En España, en los debates parlamentarios sobre la Covid, la oposición se dedicaba a hablar y debatir sobre la Covid y la gestión gubernamental de la pandemia, sin hacer mención de Nicolás Maduro, la ETA, el comunismo o Stalin. Gobierno y oposición, con sus coincidencias y sus desacuerdos, trabajaban juntos para superar las consecuencias de la crisis sanitaria y económica y dar respuesta a los problemas de la gente.
En Estados Unidos, el expresidente Donald Trump estaba siendo investigado por un delito de negligencia criminal, por su nefasta gestión de la pandemia que había llevado a la muerte a cientos de miles de estadounidenses. Sus declaraciones de que la Covid era poco más que una gripe, su insistencia de que todo estaba bajo control, aun cuando los hechos demostraban lo contrario, y sus recomendaciones de beber lejía para combatir el coronavirus se mostraban una y otra vez en los telediarios de aquel país.
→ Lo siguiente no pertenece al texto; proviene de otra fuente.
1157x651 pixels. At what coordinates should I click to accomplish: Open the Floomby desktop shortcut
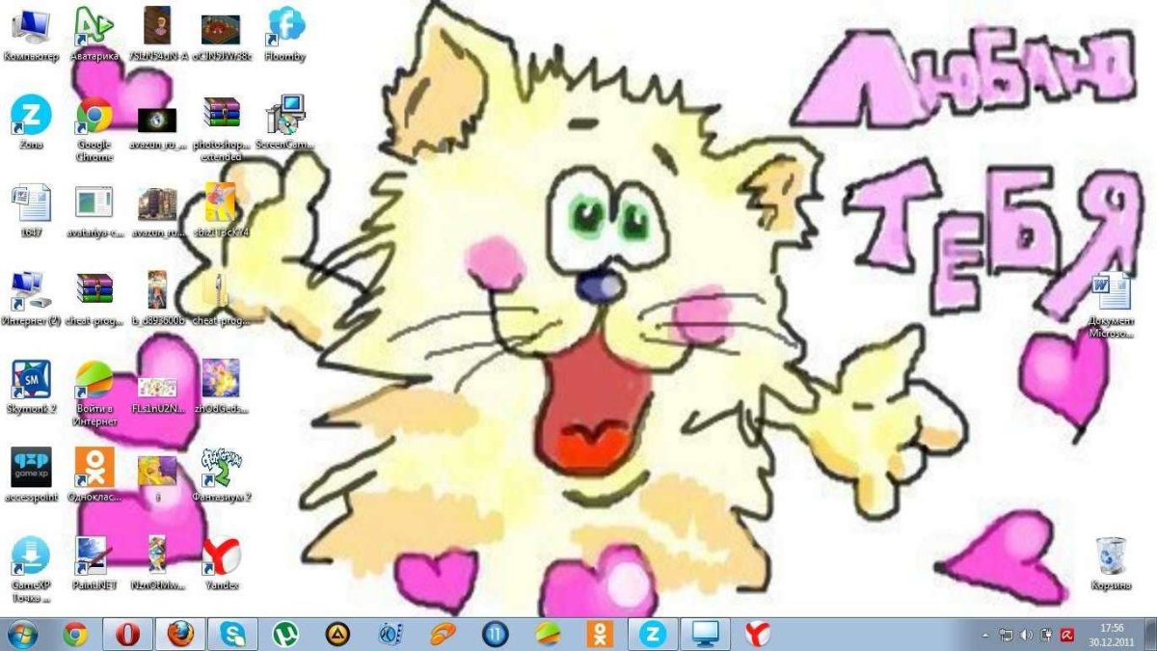click(285, 27)
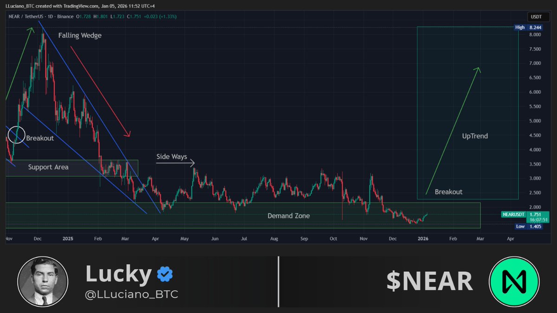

Pero quizás lo más importante de todo aquello es que el mundo había cambiado a mejor: la mayoría de la gente se había dado cuenta, después de toda la tragedia y el dolor del último año y medio, de que las cosas más importantes de esta vida no se pueden comprar con dinero: el afecto, el cariño, los besos y abrazos, la proximidad de los seres queridos, la vida en familia y en sociedad… Las posesiones materiales, el consumismo desenfrenado, la prisa y ansiedad continuas habían pasado a mejor vida. Ahora, eran las cosas pequeñas, los detalles diarios, los que estaban llenos de importancia y de valor.